M. Jean Arthuis, président de la commission des finances, a fait observer, à partir de l'exemple de la direction générale de la coopération internationale et du développement (DGCID), que les ministères avaient, souvent, un réflexe initial de refus de toute réduction de postes, alors même qu'en pratique, l'expérience montrait que ces diminutions étaient réalisables.

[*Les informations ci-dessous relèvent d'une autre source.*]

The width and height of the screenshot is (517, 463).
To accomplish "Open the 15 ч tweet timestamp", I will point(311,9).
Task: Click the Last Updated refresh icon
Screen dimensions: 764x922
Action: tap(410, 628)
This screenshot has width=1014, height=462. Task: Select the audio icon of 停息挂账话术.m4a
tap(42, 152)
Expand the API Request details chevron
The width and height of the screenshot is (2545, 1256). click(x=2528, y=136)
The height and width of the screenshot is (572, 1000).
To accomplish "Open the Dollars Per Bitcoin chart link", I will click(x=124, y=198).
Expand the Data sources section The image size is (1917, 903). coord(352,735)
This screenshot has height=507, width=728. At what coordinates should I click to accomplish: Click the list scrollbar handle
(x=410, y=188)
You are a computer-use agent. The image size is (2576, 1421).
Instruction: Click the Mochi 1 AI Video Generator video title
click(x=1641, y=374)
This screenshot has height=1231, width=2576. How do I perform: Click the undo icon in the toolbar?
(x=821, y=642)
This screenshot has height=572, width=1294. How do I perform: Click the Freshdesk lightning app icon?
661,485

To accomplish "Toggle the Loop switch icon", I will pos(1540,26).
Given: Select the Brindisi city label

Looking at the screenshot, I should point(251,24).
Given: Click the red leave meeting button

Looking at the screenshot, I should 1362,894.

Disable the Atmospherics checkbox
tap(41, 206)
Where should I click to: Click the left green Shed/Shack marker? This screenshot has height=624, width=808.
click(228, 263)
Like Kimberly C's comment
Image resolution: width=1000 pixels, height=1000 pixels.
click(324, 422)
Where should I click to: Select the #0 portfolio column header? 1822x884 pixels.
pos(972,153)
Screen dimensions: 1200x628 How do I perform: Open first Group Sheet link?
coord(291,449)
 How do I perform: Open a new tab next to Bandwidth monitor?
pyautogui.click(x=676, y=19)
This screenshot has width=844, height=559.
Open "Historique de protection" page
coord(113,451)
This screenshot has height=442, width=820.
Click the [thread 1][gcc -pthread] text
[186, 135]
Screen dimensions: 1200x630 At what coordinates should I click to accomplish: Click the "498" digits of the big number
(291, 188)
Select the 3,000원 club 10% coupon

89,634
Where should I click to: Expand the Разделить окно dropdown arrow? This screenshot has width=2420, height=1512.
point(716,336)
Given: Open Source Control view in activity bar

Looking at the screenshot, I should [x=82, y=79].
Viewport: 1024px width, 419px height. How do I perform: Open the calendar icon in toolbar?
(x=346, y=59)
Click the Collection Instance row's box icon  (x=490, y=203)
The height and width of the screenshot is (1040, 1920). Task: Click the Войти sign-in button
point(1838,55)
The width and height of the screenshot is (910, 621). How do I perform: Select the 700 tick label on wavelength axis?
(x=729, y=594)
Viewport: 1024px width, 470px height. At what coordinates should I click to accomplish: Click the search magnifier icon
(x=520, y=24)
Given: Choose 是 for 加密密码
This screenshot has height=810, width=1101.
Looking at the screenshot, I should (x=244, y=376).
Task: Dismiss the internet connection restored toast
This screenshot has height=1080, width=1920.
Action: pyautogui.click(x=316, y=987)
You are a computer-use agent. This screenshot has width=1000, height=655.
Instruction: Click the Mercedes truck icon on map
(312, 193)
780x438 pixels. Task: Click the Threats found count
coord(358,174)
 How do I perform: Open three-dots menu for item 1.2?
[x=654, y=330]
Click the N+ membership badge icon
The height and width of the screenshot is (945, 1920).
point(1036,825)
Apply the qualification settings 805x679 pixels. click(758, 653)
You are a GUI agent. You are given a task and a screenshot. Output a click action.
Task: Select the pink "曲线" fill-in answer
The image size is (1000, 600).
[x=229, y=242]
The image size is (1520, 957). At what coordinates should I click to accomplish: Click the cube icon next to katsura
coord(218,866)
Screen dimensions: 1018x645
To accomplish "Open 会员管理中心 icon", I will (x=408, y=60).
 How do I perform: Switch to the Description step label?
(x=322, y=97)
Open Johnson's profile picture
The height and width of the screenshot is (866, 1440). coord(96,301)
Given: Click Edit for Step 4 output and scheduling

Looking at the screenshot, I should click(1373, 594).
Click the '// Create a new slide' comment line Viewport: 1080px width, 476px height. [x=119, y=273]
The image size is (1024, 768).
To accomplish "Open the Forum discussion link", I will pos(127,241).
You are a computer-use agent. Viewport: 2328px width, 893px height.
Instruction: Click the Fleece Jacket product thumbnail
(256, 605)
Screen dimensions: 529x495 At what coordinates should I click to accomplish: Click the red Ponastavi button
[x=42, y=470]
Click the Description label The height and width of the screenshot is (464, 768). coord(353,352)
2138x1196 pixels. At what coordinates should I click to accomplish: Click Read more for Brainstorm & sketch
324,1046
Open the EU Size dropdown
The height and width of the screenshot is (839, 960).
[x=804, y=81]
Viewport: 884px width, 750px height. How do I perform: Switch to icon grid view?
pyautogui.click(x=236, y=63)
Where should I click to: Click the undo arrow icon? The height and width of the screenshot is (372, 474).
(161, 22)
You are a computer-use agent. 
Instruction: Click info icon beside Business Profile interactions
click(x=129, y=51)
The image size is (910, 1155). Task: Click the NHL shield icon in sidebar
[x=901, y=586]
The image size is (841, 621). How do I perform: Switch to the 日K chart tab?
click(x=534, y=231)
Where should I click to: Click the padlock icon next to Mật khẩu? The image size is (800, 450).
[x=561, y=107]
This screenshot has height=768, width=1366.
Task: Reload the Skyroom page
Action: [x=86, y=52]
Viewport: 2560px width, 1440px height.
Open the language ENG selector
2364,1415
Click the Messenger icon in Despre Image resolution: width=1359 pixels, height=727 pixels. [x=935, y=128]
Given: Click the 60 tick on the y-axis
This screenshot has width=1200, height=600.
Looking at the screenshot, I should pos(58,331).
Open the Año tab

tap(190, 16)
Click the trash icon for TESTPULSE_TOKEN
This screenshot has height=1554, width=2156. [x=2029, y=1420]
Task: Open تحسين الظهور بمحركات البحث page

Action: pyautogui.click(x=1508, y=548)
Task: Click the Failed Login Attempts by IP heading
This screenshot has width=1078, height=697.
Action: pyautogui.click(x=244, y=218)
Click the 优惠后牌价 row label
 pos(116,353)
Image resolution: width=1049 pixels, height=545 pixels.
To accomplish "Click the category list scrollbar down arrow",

M. Eric Woerth a ensuite précisé les éléments suivants :

- s'agissant du ministère des affaires étrangères et européennes, il n'est pas prévu de réduire de 30 % les crédits de la DGCID mais il est crucial de rationaliser les crédits de l'action culturelle extérieure ; même s'ils offrent des services particulièrement utiles, les services consulaires ne sauraient être assimilés à ceux d'une mairie ; les opérateurs comme l'Agence française de développement (AFD) et l'Agence pour l'enseignement français à l'étranger (AEFE) doivent être intégrés dans la stratégie globale de restructuration de l'organisation administrative ; enfin, pour répondre au problème de l'existence de nombreux cadres inemployés au sein du ministère des affaires étrangères et européennes, il est désormais possible de quitter la fonction publique dans des conditions financières intéressantes ; la DGCID doit être un opérateur au même titre que l'AFD, afin d'exécuter les politiques décidées par le ministère ;

- les services généraux compétents pour les droits des femmes ne sont pas remis en cause mais fusionnés au sein des directions locales adéquates ;

- la comparaison entre la part des dépenses publiques en France et en Allemagne montre que les services publics peuvent être organisés différemment sans altérer leur qualité ; tel est l'objectif de la RGPP, et non la réalisation d'économies à tout prix ;

- la revue générale des prélèvements obligatoires est pilotée par Mme Christine Lagarde, en sa qualité de ministre de l'économie, de l'industrie et de l'emploi, et devrait faire l'objet d'un débat ;

- le travail de la RGPP a bien été organisé sur la base de la répartition des crédits par mission au sens de la LOLF.